川が流れていれば、その上流方向が「上」で下流が「下」。この場合はまだ標高とも一致しているが、道の場合はその地域の中心に向かうのが「上」で、その反対が「下」となり、実際の標高とは関係がない。
名字的には、2巡目指名で入団した椎葉剛選手に注目したい。社会人のミキハウスに3年間在籍したものの1試合にしか登板できなかったが、昨年独立リーグである四国アイランドリーグの徳島インディゴソックスに入団すると、1年目に独立リーグ出身としては最高タイの2巡目で指名された。
椎葉選手は長崎県の島原中央高の出身。ただしこちらも野球留学で本来の出身地は大阪府堺市だ。
この「椎葉」という名字には大きな特徴がある。
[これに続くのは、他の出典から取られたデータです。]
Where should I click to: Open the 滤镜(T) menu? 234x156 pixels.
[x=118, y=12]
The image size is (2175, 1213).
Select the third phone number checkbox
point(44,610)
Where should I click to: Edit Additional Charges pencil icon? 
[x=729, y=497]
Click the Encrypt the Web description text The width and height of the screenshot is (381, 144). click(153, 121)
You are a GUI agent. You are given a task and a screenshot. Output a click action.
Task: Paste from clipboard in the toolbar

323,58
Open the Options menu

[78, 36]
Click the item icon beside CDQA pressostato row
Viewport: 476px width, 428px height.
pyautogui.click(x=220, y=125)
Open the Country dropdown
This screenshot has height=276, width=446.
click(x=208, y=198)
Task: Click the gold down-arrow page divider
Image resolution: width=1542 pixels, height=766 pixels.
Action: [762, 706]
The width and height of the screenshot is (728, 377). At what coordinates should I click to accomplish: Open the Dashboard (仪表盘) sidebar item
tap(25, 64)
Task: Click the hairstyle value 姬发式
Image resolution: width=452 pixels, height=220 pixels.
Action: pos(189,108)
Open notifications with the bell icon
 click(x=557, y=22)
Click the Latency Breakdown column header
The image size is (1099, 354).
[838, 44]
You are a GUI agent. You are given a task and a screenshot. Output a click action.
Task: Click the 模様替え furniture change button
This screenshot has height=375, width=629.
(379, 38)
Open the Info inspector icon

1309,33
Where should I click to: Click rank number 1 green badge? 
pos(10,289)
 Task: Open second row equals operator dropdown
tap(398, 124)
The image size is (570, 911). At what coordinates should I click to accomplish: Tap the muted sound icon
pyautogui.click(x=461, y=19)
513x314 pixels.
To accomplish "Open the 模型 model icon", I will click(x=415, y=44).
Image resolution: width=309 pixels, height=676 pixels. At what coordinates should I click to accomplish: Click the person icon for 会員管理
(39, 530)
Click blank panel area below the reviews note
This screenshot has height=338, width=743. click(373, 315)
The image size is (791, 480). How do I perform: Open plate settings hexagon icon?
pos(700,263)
それは、名字のルーツが宮崎県椎葉村で、現在でも圧倒的多数が宮崎県にあるということだ。それだけではない。宮崎県内でも椎葉村付近に集中しており、椎葉村では村で一番多い名字が「椎葉」である。つまり、自治体名とその自治体で最も多い名字が一致しているのだ。
そんなのは珍しくないだろう、と思うかもしれない。しかし、平成の大合併で全国の自治体は激減、今や村は稀少で県内には村は存在しないというところもある。またどの自治体もかなり広域となり、「〇〇村では△△さんばかり」というのは昔話になりつつある。もちろん、集落(大字)単位でみれば特定の名字が激しく集中しているところはたくさんあるが、「町」や「村」という行政単位では、ほぼなくなってしまった。
さらに合併によって自治体名もひらがなを使ったり、「中央」「桜」といった地名と全く関係ない言葉を使うところも多く、自治体名と最多名字が一致しているのは、全国で椎葉村だけである。